**Exercise directions:**
Two lines below mark the span: the one containing "Others [button] (18, 2507)" and the one containing "EVENTS (48, 1453)". Set down both, plus every line between, exactly as they stand, and nothing else.

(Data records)
Segment Open
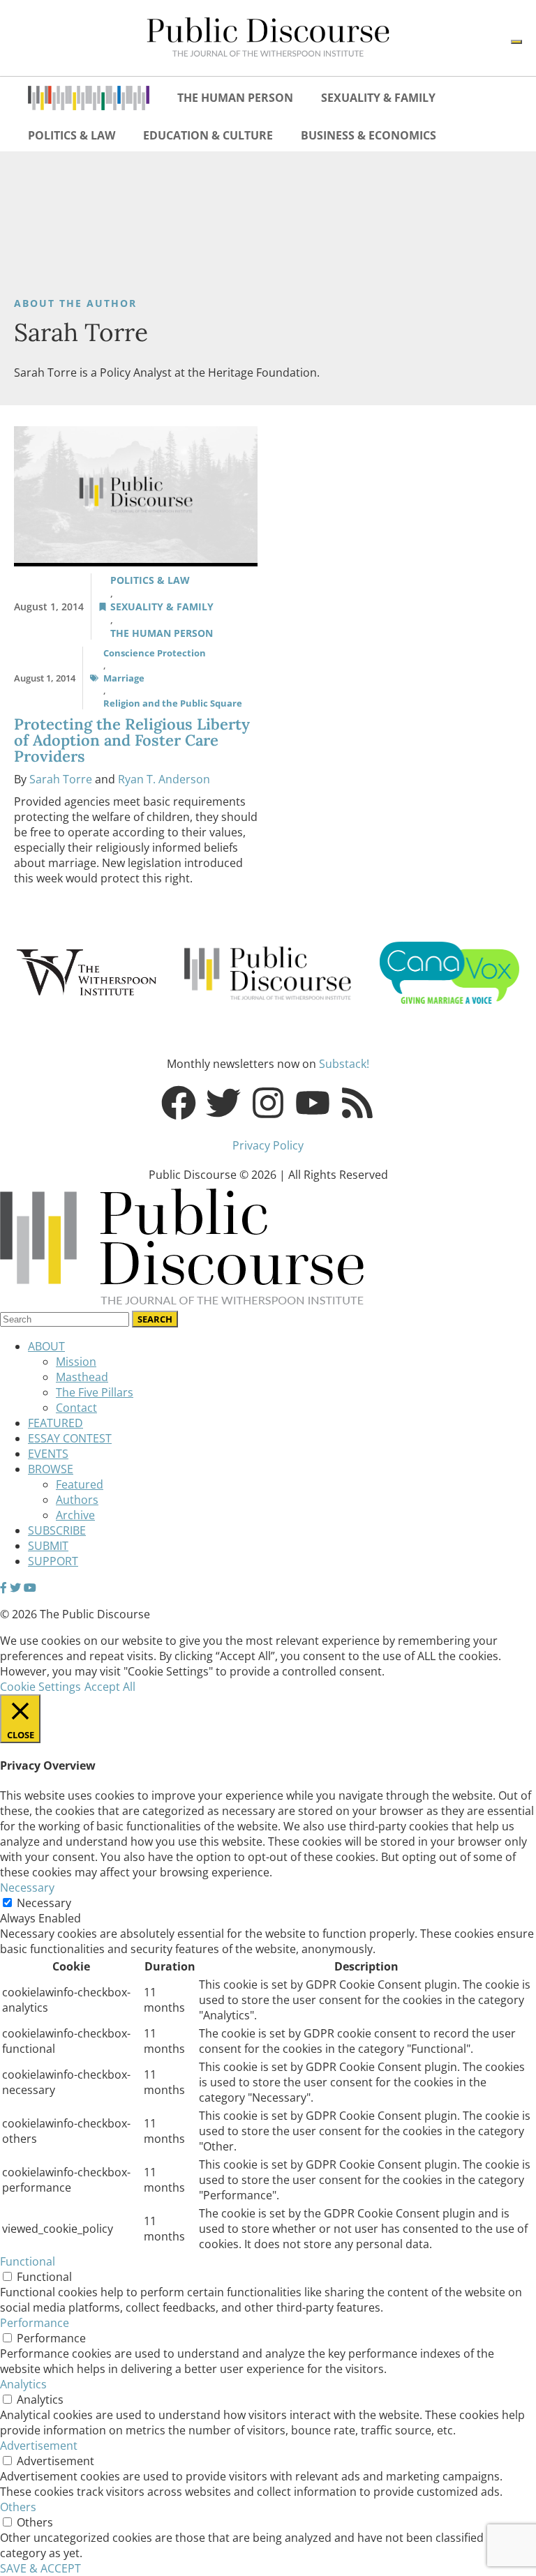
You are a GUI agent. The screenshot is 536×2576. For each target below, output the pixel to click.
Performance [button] (34, 2322)
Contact (76, 1407)
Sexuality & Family (378, 97)
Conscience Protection (154, 653)
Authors (77, 1499)
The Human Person (235, 97)
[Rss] (357, 1102)
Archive (75, 1515)
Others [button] (18, 2507)
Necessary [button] (27, 1887)
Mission (76, 1361)
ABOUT (46, 1346)
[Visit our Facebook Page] (3, 1587)
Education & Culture (208, 135)
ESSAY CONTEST (70, 1438)
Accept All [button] (109, 1686)
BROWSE (50, 1469)
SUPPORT (53, 1561)
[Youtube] (312, 1102)
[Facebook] (178, 1102)
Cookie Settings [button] (40, 1686)
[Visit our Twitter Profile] (15, 1587)
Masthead (82, 1377)
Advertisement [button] (38, 2445)
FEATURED (55, 1423)
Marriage (123, 678)
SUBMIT (48, 1545)
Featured (79, 1484)
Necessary (44, 1903)
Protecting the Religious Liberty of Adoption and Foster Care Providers (132, 740)
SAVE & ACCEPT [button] (40, 2568)
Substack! (344, 1063)
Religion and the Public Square (172, 703)
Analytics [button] (23, 2384)
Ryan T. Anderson (164, 779)
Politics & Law (71, 135)
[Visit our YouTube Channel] (30, 1587)
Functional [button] (27, 2261)
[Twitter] (223, 1102)
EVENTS (48, 1453)
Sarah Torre (60, 779)
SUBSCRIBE (57, 1530)
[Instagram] (268, 1102)
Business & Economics (368, 135)
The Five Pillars (94, 1392)
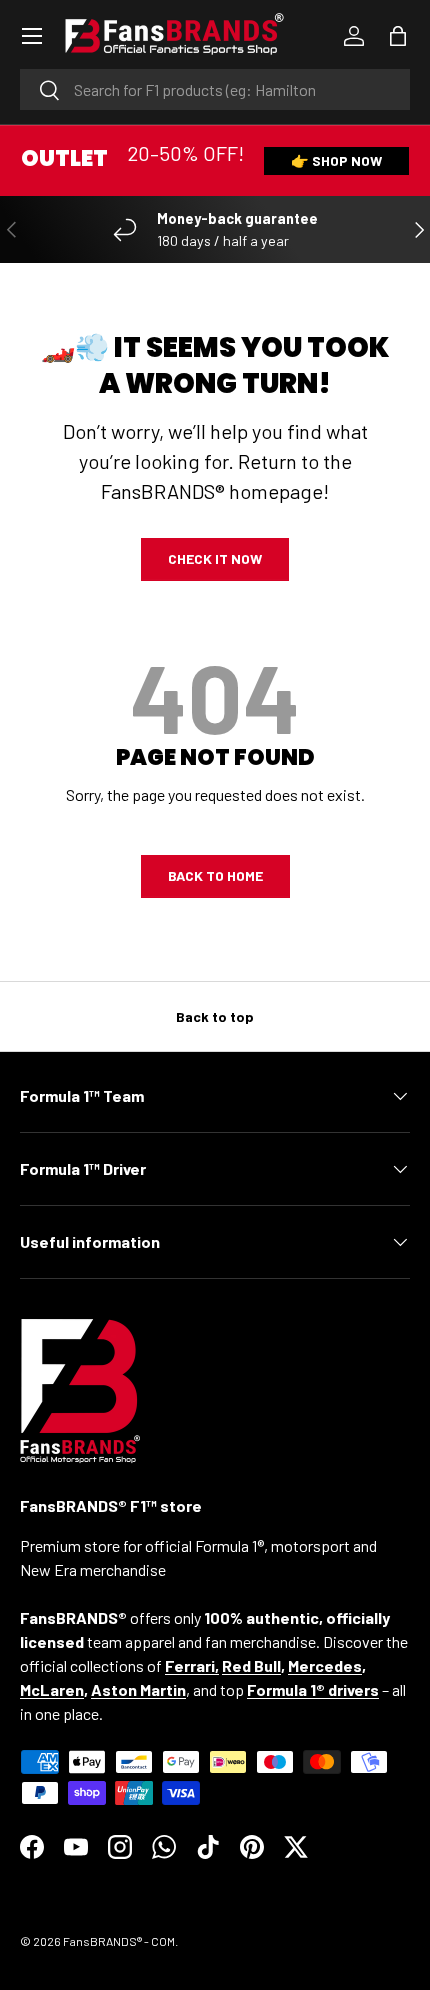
Segment Closed
**Exercise solution:**
Others [button] (18, 2507)
Necessary [button] (27, 1887)
Mission (76, 1361)
ABOUT (46, 1346)
[Visit our Facebook Page] (3, 1587)
Education & Culture (208, 135)
ESSAY CONTEST (70, 1438)
Accept All [button] (109, 1686)
BROWSE (50, 1469)
SUPPORT (53, 1561)
[Youtube] (312, 1102)
[Facebook] (178, 1102)
Cookie Settings [button] (40, 1686)
[Visit our Twitter Profile] (15, 1587)
Masthead (82, 1377)
Advertisement [button] (38, 2445)
FEATURED (55, 1423)
Marriage (123, 678)
SUBMIT (48, 1545)
Featured (79, 1484)
Necessary (44, 1903)
Protecting the Religious Liberty of Adoption and Foster Care Providers (132, 740)
SAVE & ACCEPT [button] (40, 2568)
Substack! (344, 1063)
Religion and the Public Square (172, 703)
Analytics [button] (23, 2384)
Ryan T. Anderson (164, 779)
Politics & Law (71, 135)
[Visit our YouTube Channel] (30, 1587)
Functional [button] (27, 2261)
[Twitter] (223, 1102)
EVENTS (48, 1453)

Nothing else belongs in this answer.